» **Activity**: Please copy the records below word for word, keeping every line as it appears, but leave out the pictures.

[Data records Boundary: Start]

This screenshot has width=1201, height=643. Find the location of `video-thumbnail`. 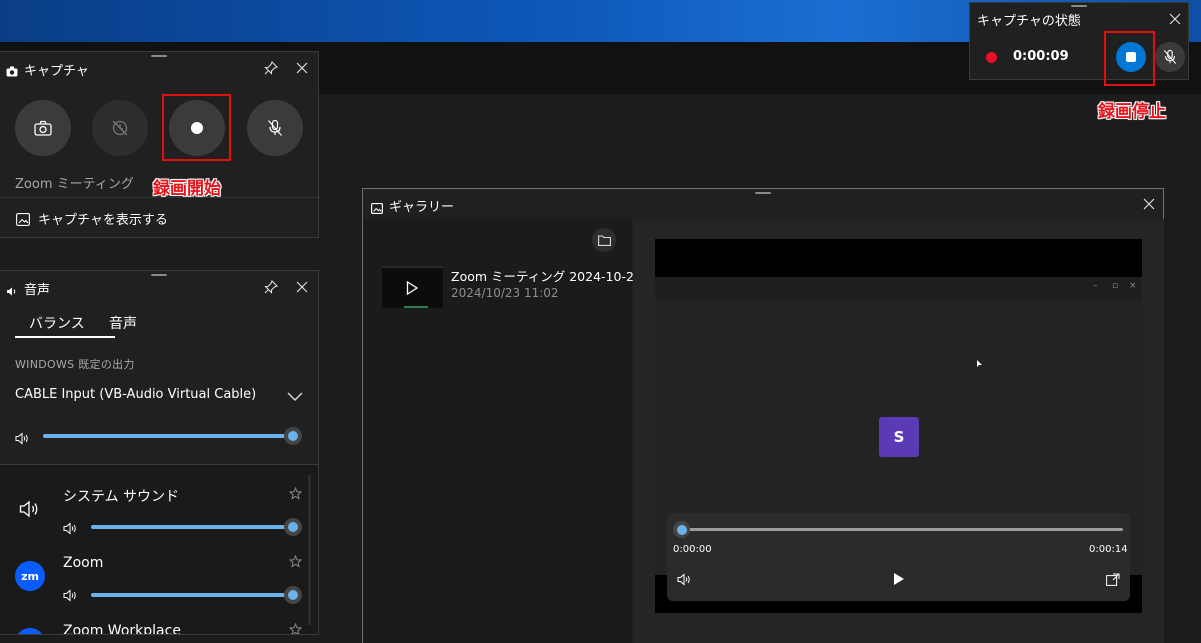

video-thumbnail is located at coordinates (412, 287).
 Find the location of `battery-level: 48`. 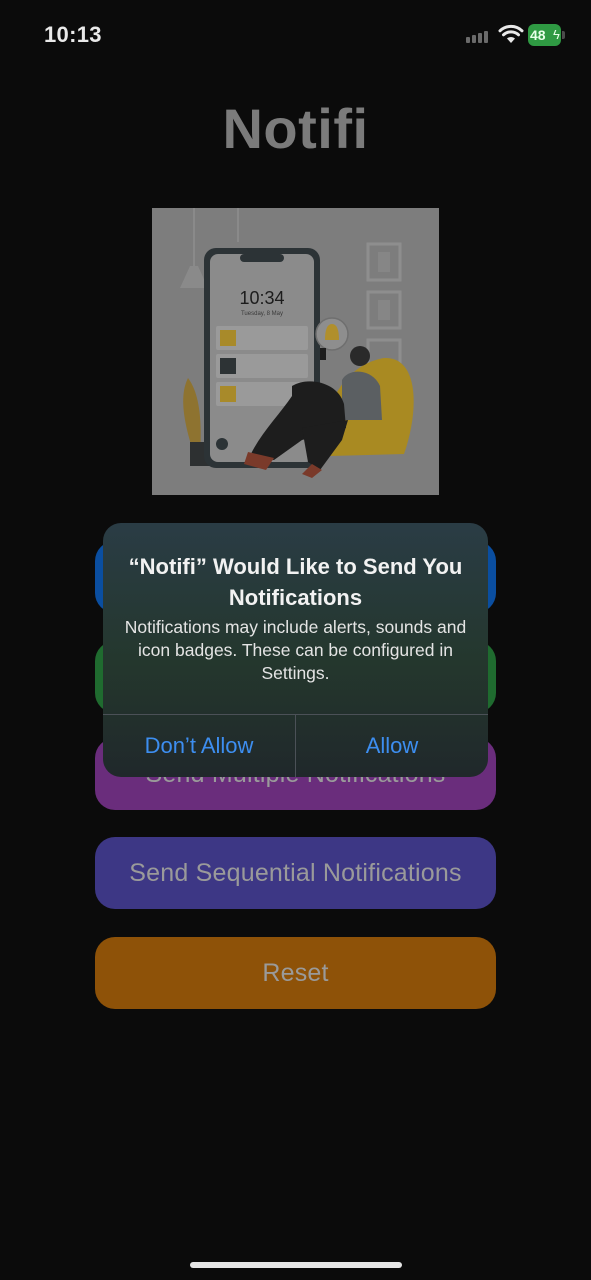

battery-level: 48 is located at coordinates (538, 35).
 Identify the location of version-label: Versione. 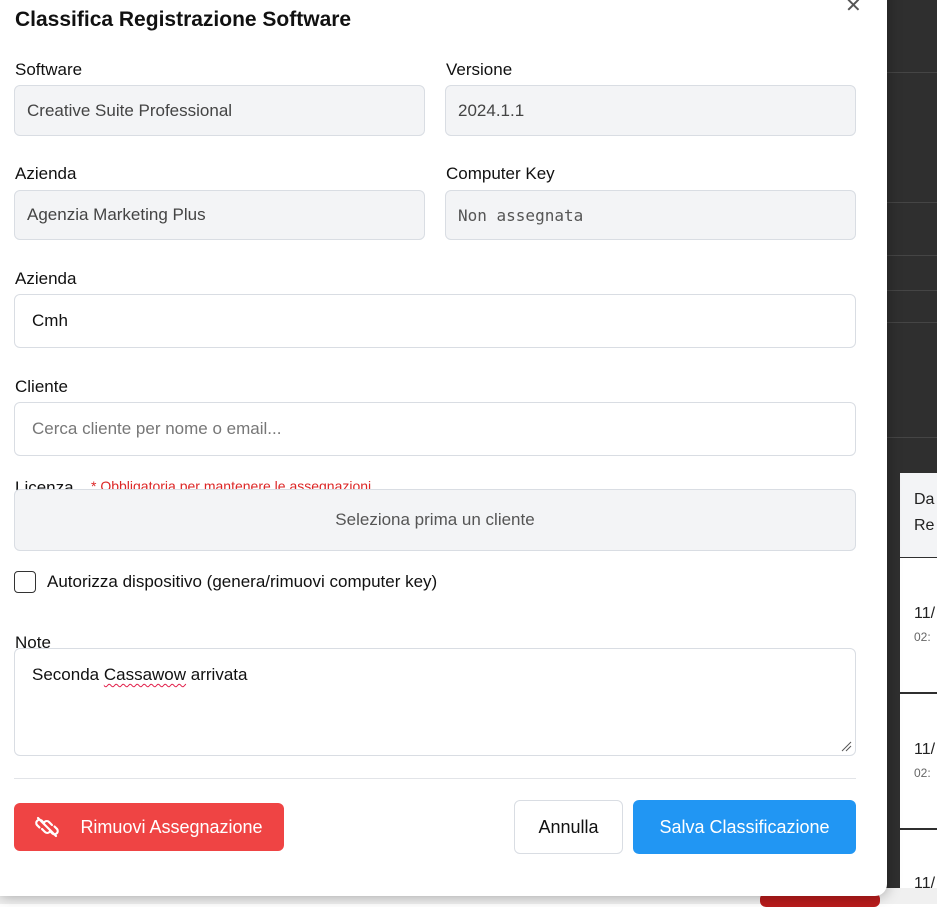
(480, 70).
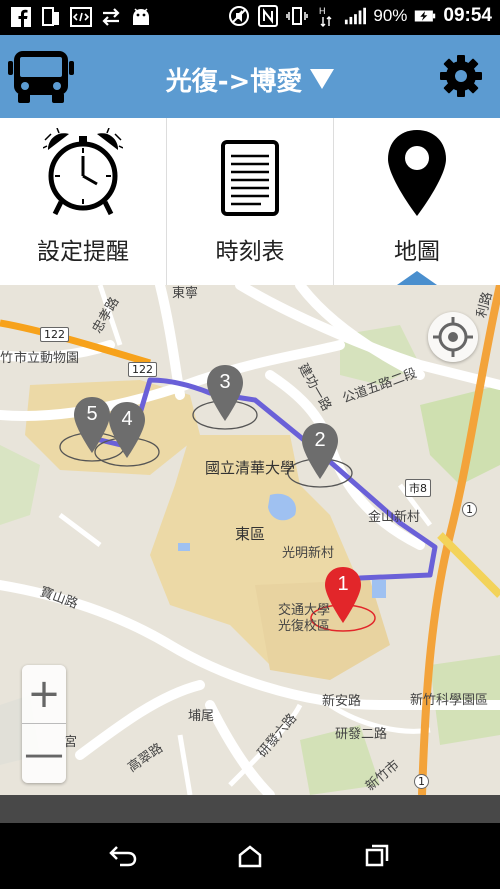 Image resolution: width=500 pixels, height=889 pixels. Describe the element at coordinates (7, 358) in the screenshot. I see `label-zoo-prefix: 竹` at that location.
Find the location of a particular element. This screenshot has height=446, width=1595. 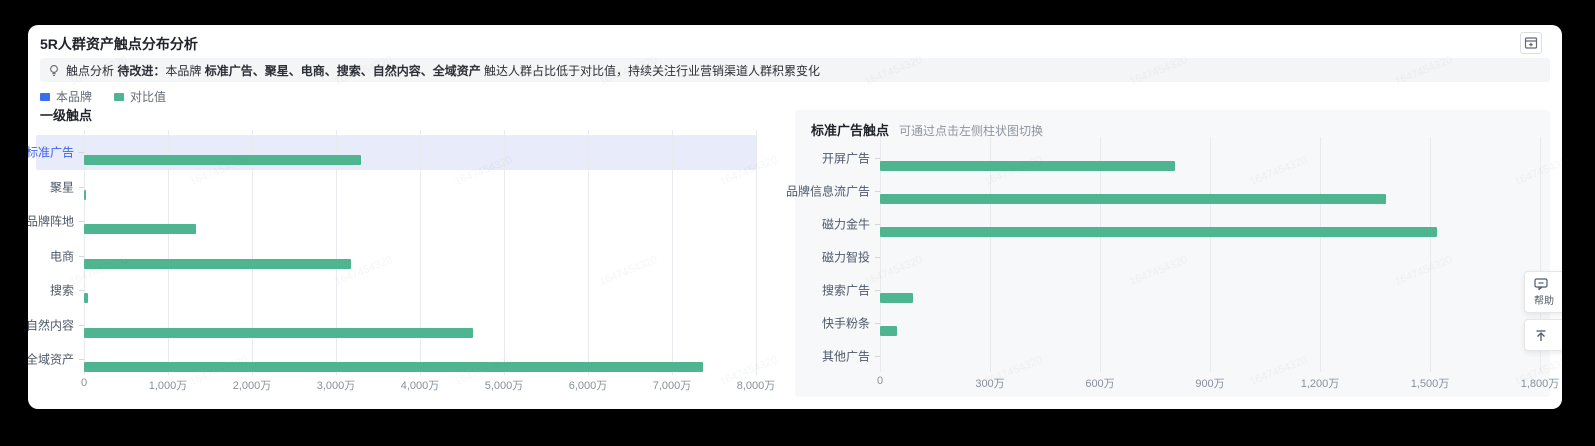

[Data records Boundary: End]

» **Response box**:
This screenshot has width=1201, height=643. Find the location of `video-thumbnail`. 

video-thumbnail is located at coordinates (412, 287).
 Find the location of `battery-level: 48`. 

battery-level: 48 is located at coordinates (538, 35).
 Identify the location of version-label: Versione. 
(480, 70).
 Image resolution: width=500 pixels, height=889 pixels. Describe the element at coordinates (7, 358) in the screenshot. I see `label-zoo-prefix: 竹` at that location.
Find the location of a particular element. This screenshot has height=446, width=1595. 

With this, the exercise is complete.